What you have to do |
Repeat the records word for word, starting with the line that contains "Image resolution: width=1884" and going on through the end of the records. Leave the pictures out of your answer.

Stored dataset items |
>> Start

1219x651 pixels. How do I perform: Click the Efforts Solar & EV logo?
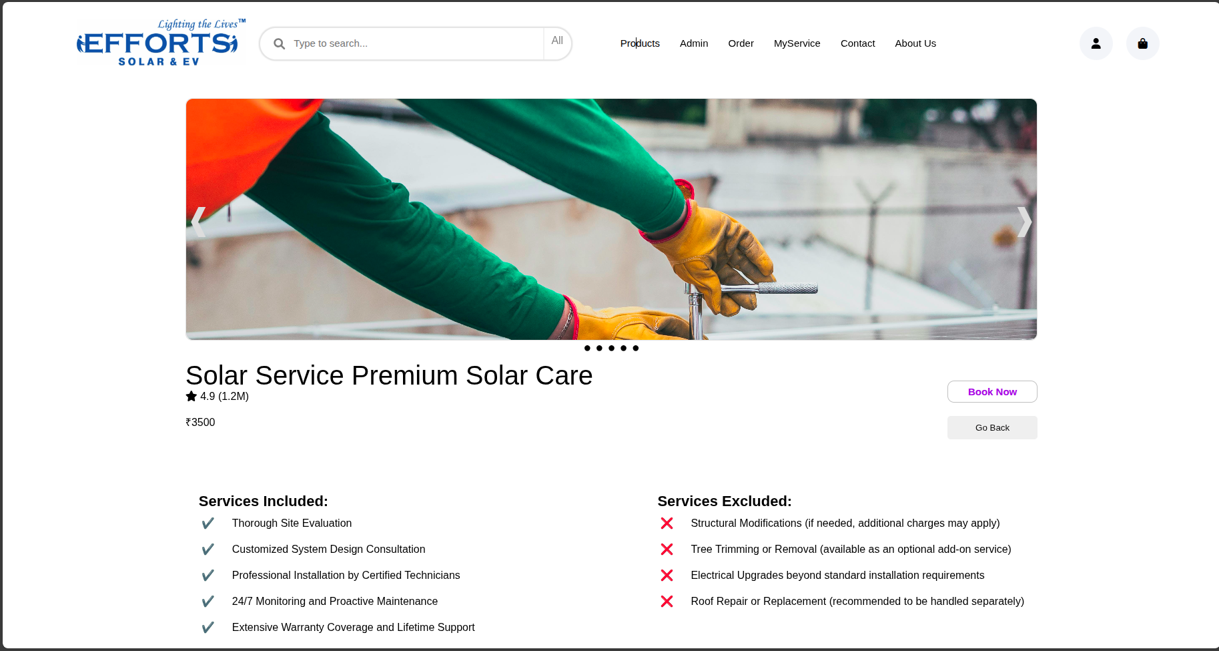tap(159, 43)
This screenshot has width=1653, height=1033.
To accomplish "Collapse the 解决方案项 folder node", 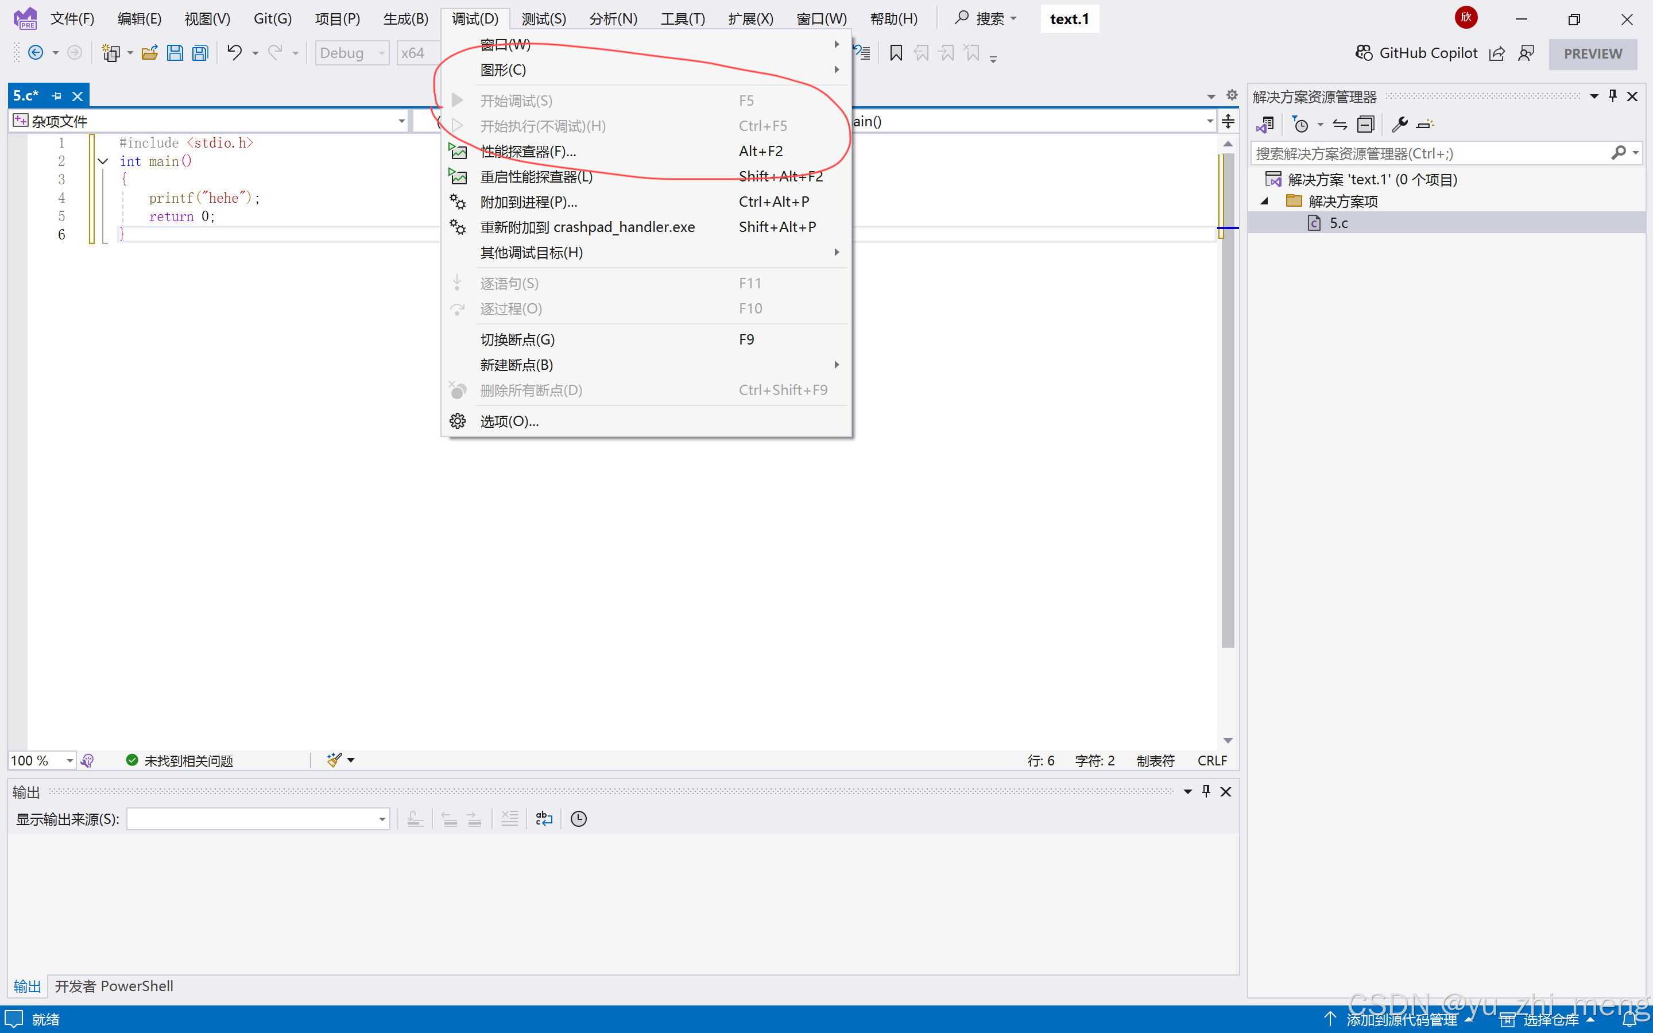I will pos(1264,201).
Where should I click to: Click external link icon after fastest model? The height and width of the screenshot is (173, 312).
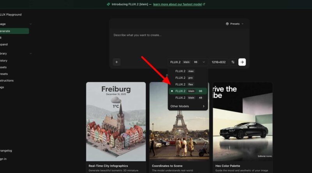pyautogui.click(x=204, y=4)
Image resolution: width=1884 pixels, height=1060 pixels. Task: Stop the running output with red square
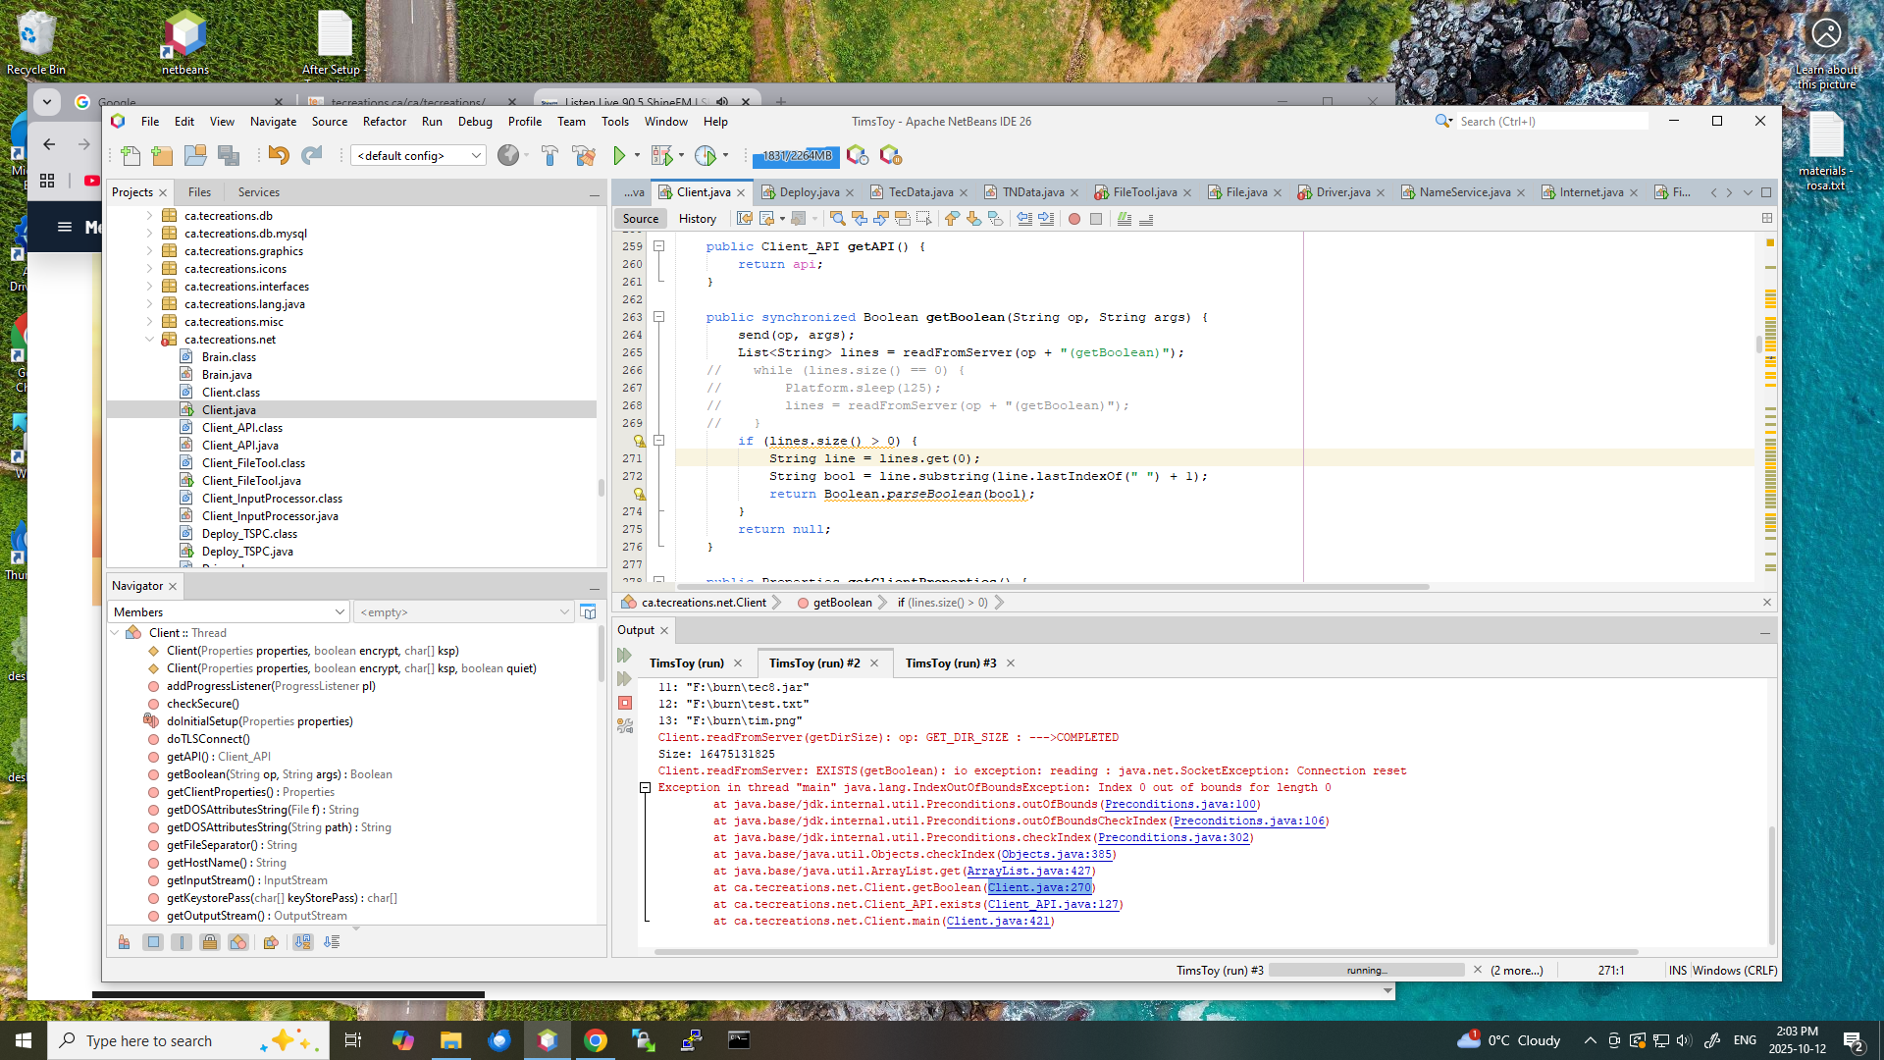tap(625, 703)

>> End

Task output |
Image resolution: width=1884 pixels, height=1060 pixels. Task: Stop the running output with red square
tap(625, 703)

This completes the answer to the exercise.